NEW DELHI: Increasing number of cases against bankers by investigative agencies and fear of continuous harassment have slowed down decision-making among public sector bankers, who are now wary of any big-ticket loan sanctions.
“While the banks are more vigilant now with the reporting of bank frauds, the increasing overreach by investigative agencies is a matter of grave concern. Not all NPAs are necessarily bank frauds. However, with the increased persecution of bankers, top officials in PSBs are wary of sanctioning big-ticket loans to private companies,” a senior official from Indian Banking Association told TNIE.
A representation from public sector bankers has recently approached the Department of Financial Services (DFS) to flag their concerns.The issue cropped up after the Serious Fraud Investigation Office (SFIO) filed its 70,000-page charge sheet in the Bhushan Power and Steel fraud. Of the 283 named as accused, 200 are bank officials.
“While banks are cooperating with investigation, sometimes the agencies are indiscriminate in picking bank officials. PSB officials are shying away from sanctioning big-ticket loans with increasing cases against them over failed loans. This will create fear among the bankers and delay the decision-making process in sanctioning loans,” the IBA member said, adding the DFS has assured to look into the issue.
In the last two years, after PNB scam, there has been a steep rise in prosecution of bankers as the number of bank frauds reported rose. Diamond traders Nirav Modi, Mehul Choksi, Jatin Mehta, Sandesara brothers and embattled liquor baron Vijay Mallya are among the 31 fugitive businessmen facing CBI investigation for different cases of bank frauds.

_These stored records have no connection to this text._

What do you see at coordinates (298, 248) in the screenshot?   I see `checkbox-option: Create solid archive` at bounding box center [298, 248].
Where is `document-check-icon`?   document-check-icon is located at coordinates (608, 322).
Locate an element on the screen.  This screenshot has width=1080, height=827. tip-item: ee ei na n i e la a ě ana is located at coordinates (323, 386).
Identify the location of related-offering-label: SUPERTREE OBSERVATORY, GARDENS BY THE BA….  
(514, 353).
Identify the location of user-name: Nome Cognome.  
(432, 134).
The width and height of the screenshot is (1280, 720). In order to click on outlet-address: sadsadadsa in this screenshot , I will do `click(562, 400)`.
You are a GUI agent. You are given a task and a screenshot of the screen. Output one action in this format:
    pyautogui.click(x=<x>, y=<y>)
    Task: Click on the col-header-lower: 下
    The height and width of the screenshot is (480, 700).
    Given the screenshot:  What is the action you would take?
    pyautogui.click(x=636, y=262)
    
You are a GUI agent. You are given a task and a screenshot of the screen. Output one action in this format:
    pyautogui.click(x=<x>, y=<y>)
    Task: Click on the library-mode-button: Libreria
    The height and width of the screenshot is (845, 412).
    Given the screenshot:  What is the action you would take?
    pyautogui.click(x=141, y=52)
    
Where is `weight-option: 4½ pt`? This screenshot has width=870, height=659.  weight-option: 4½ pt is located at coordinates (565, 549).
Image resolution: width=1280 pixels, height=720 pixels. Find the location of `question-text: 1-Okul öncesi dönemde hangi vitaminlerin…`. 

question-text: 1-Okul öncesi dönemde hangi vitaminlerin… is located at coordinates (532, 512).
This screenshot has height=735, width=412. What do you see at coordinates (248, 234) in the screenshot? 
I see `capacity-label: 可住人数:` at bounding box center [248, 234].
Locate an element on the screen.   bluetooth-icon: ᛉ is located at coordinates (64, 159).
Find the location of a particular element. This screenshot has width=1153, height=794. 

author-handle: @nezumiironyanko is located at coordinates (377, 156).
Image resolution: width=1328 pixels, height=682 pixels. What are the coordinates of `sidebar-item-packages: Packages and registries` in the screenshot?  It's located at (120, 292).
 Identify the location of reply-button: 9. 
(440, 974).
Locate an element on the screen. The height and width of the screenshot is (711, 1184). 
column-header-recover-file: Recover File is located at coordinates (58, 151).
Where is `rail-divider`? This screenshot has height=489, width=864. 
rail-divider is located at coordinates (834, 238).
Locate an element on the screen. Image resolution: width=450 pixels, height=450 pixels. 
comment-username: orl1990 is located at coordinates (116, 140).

Allahabad Bank managing direcor and CEO Usha Ananthasubramanian was sacked recently after the government divested her of responsibilities in May, after her name cropped up in the CBI charge sheet in the Nirav Modi scam. Ravindra P Marathe, MD & CEO, Bank of Maharashtra, was divested of his portfolio after he was arrested for allegedly violating norms while extending loans to a real estate developer.